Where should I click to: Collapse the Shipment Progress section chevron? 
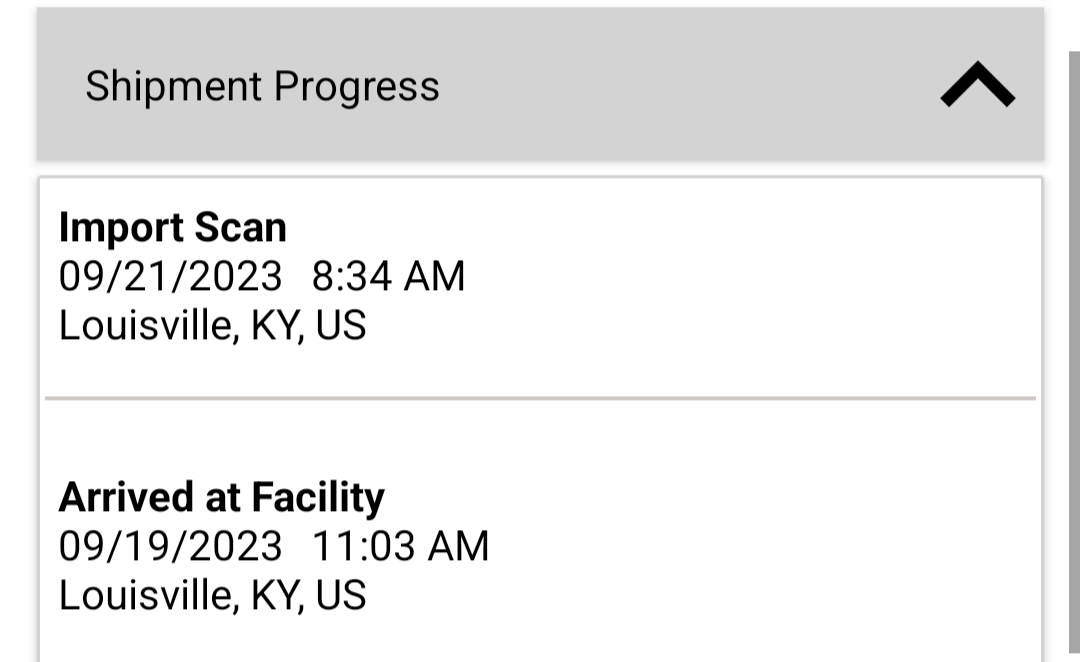[x=977, y=86]
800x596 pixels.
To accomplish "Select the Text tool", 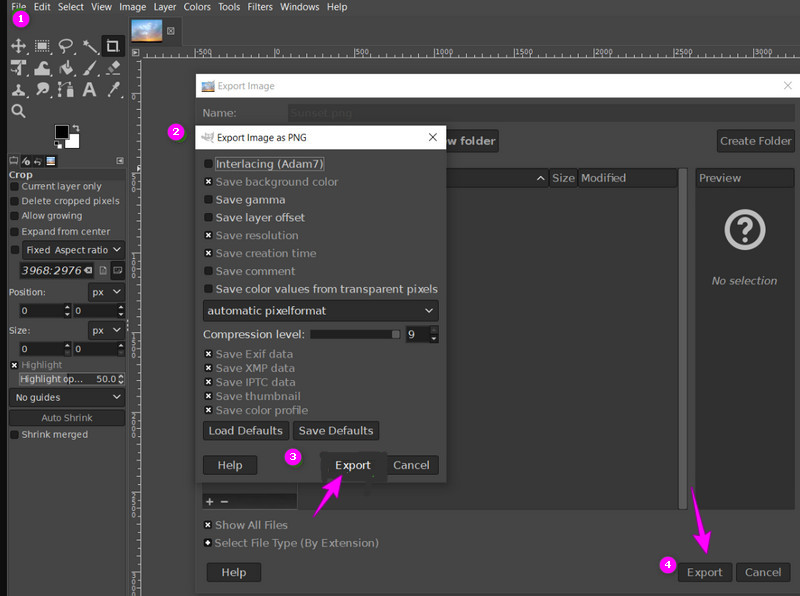I will [90, 90].

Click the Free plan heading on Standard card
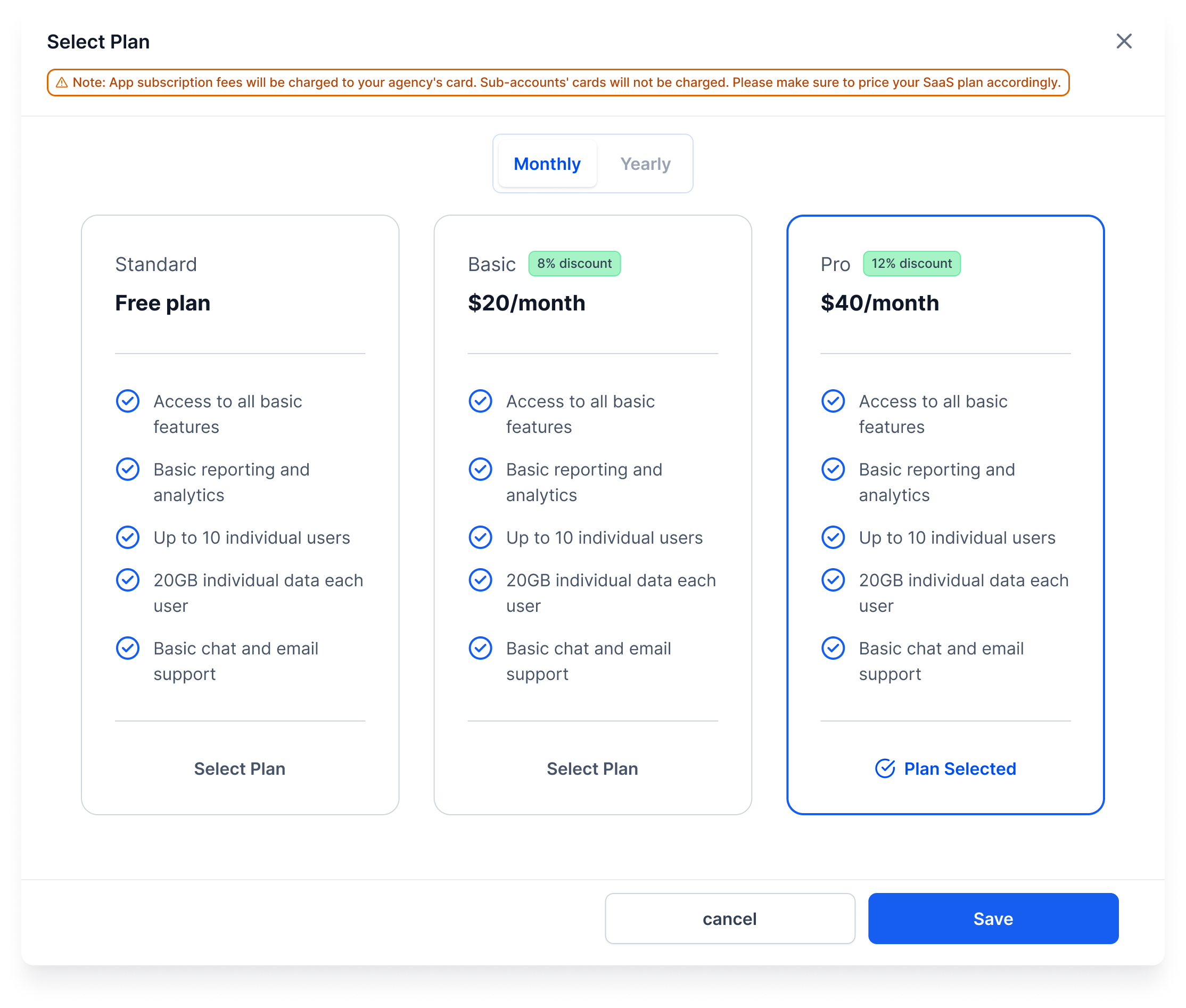pos(163,303)
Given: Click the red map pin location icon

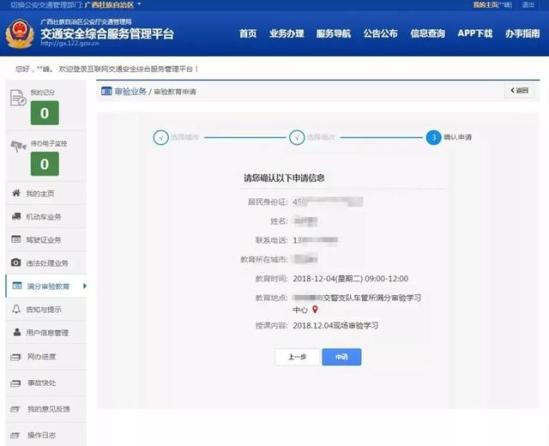Looking at the screenshot, I should coord(315,309).
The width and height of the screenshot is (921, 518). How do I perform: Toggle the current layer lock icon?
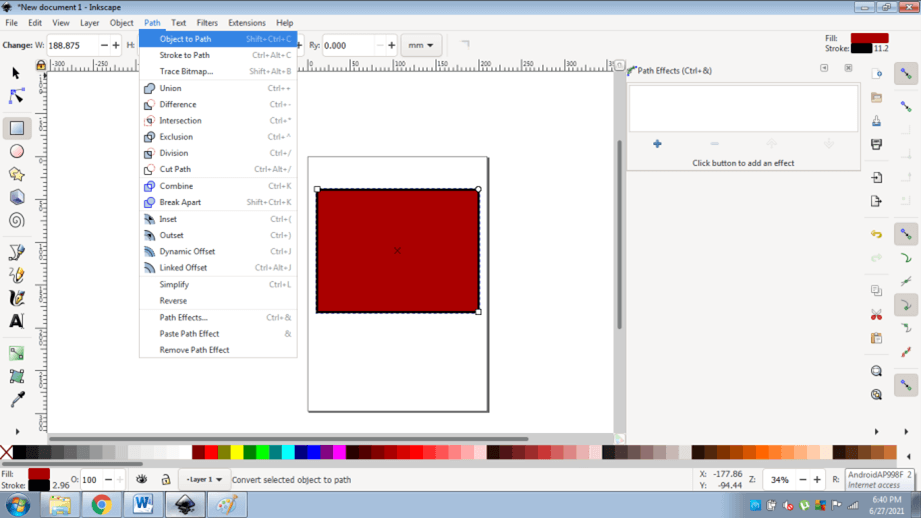pyautogui.click(x=166, y=480)
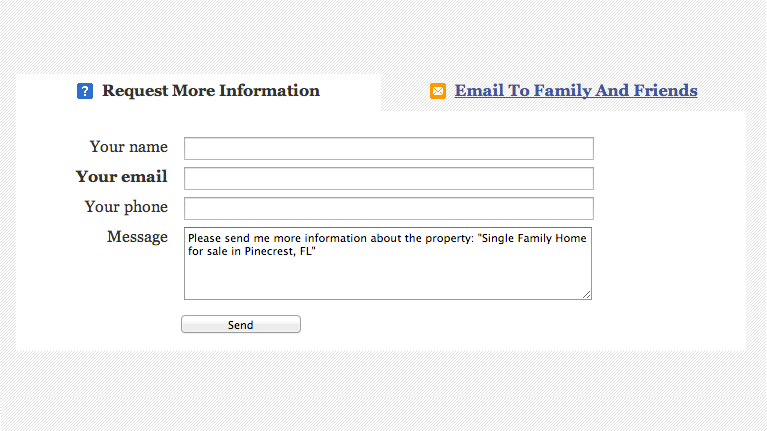Focus the Your name text field

pos(388,148)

--

■ YOUR GOAL ■
Beginning with the line where "Click the Free plan heading on Standard card" appears, restate word for word every line down to the last one in the data, but keep the pictures out.

■ RESPONSE AREA ■
Click the Free plan heading on Standard card
pos(163,303)
Given: Click the red map pin location icon

Looking at the screenshot, I should coord(315,309).
The width and height of the screenshot is (921, 518). How do I perform: Toggle the current layer lock icon?
pyautogui.click(x=166, y=480)
Focus the Your name text field

pos(388,148)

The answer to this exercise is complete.